En outre, la déclaration est teintée d’une certaine dose de comique : Madame La Thibaudière a reçu de Madame Lépine une leçon sur la manière de recevoir les galanteries parisiennes, et, s’appliquant à les mettre en pratique  676 sans y adhérer vraiment, place sa main comme on le lui a appris.

Enfin, signalant l’imposture d’une telle déclaration et l’impossibilité de conclure cette séquence normalement, par une démonstration publique qui en signe la légitimité, la scène s’achève sur l’affirmation d’un érotisme centré sur le plaisir masculin :

‘“Le Chevalier : ‑Donnez! que mille baisers lui marquent mes transports!”.’

Ce parcours fantôme suit son déroulement jusqu’au bout. Du point de vue de Madame La Thibaudière, la pièce est achevée, puisque toute l’action qui la concernait lui paraissait centrée sur cette aventure amoureuse.

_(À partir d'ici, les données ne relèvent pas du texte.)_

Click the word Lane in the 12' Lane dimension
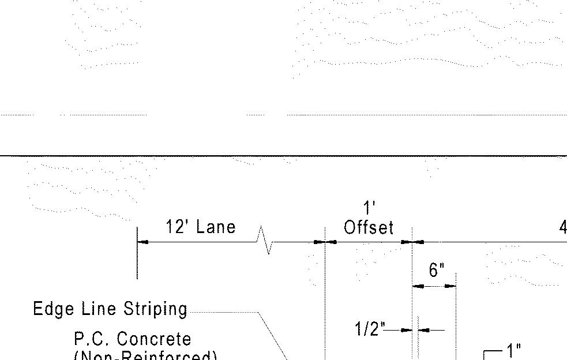(217, 227)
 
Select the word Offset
(369, 228)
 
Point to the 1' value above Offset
(369, 208)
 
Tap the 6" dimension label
(437, 270)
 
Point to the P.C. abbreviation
(92, 339)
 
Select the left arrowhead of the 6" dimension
(418, 286)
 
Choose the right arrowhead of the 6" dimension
(450, 286)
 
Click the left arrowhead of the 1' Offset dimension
(331, 242)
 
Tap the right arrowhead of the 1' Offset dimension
(407, 242)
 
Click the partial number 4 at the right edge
(562, 228)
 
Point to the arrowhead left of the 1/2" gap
(408, 330)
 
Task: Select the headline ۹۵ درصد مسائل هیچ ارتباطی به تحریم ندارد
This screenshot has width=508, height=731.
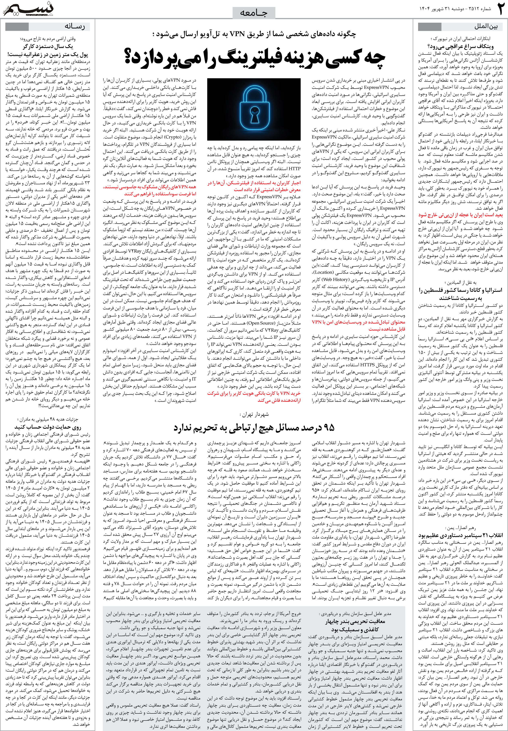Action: click(254, 428)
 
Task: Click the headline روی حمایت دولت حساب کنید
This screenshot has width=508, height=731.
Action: click(48, 427)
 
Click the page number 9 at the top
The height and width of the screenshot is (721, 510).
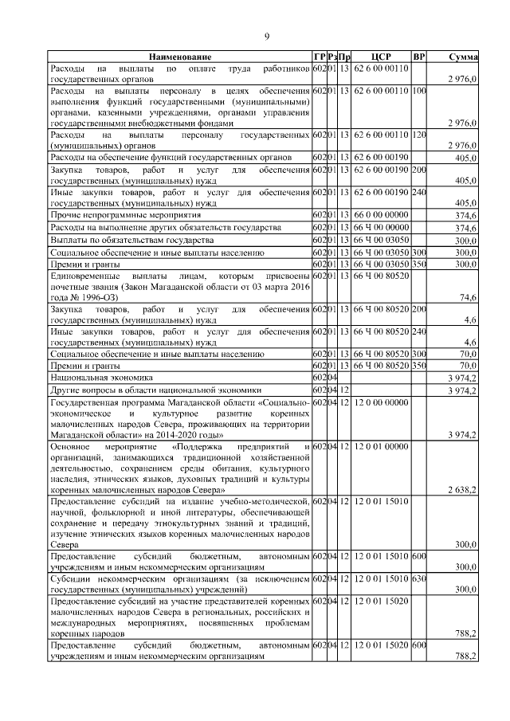tap(267, 36)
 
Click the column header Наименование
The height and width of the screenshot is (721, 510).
tap(179, 57)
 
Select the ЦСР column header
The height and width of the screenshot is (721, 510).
tap(381, 57)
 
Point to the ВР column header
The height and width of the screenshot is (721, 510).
tap(419, 57)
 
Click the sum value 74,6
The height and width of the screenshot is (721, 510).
tap(468, 296)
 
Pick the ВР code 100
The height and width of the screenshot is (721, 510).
tap(419, 91)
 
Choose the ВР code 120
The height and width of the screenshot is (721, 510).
tap(419, 135)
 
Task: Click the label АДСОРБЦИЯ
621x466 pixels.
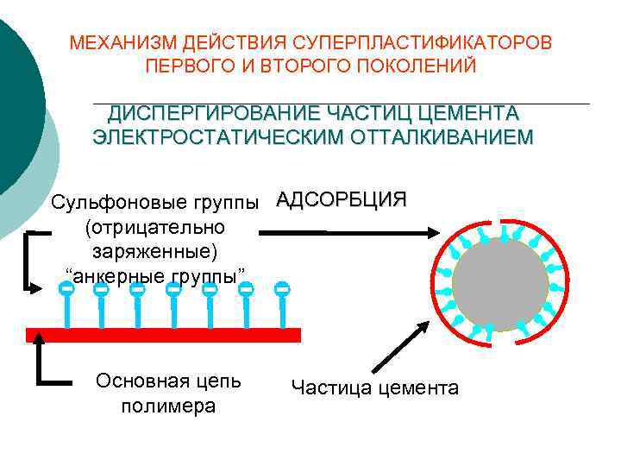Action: click(x=342, y=200)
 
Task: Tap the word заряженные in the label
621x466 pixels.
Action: click(x=152, y=251)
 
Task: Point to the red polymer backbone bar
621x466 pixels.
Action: click(x=164, y=335)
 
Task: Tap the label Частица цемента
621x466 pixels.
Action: click(x=375, y=387)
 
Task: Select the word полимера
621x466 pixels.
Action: click(x=169, y=406)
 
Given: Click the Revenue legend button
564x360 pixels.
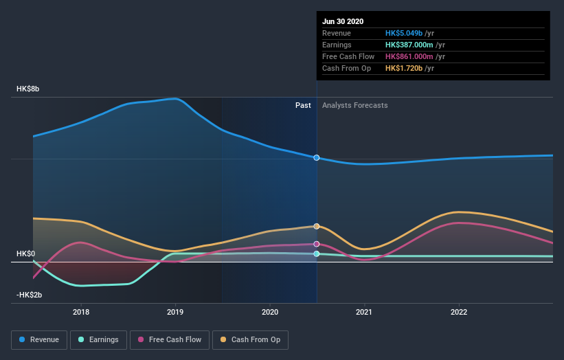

La dimension sociale, achèvement régulier des dénouements par déclaration, va paradoxa­le­ment regrouper dans un même espace les personnages de l’action et deux nouveaux personnages. La scène XXII introduit un coup de théâtre préparé et annoncé dans la scène XX  677 . La première partie de la scène place le débat sur le plan de la concurrence amoureuse. L’arrivée d’une prétendue rivale (en réalité complice du trio d’escrocs) permet à Madame La Thibaudière d’appliquer là encore les recettes que lui a données en ce domaine son mentor féminin dans la scène VII :

‘“Madame La Thibaudière : ‑Mais si on voulait m’enlever le Chevalier, et qu’il chancelât, je ne serais donc pas jalouse ?
Madame Lépine : ‑Comme un démon! jalouse avec éclat ; jusqu’à faire des scènes”.’

Le moment est donc venu de “faire des scènes”, puisqu’une rivale se présente. La longue tirade de l’inconnue fait basculer la pièce de la thématique de l’amour vers celle de l’argent. La naïve Madame La Thibaudière, dans une surenchère piégée, est d’avis que pour prouver qu’on est la plus ardente amoureuse des deux, il faut prêter séance tenante dix mille écus au Chevalier  678 . La compétition s’est donc déplacée sur le terrain de l’argent, et le piège longuement préparé se referme autour de la provinciale. Une note comique est donnée par les réticences de la jeune femme, qui n’a pas réussi à complètement étouffer sa pingrerie native et se livre donc à un amusant marchandage  679  :

‘“Vous avez besoin de dix mille écus, m’a-t-on dit, et non pas de douze, comme elle le prétend” ;
“Si on avait le temps de marchander et qu’on ne fût pas prise comme cela au pied levé”.’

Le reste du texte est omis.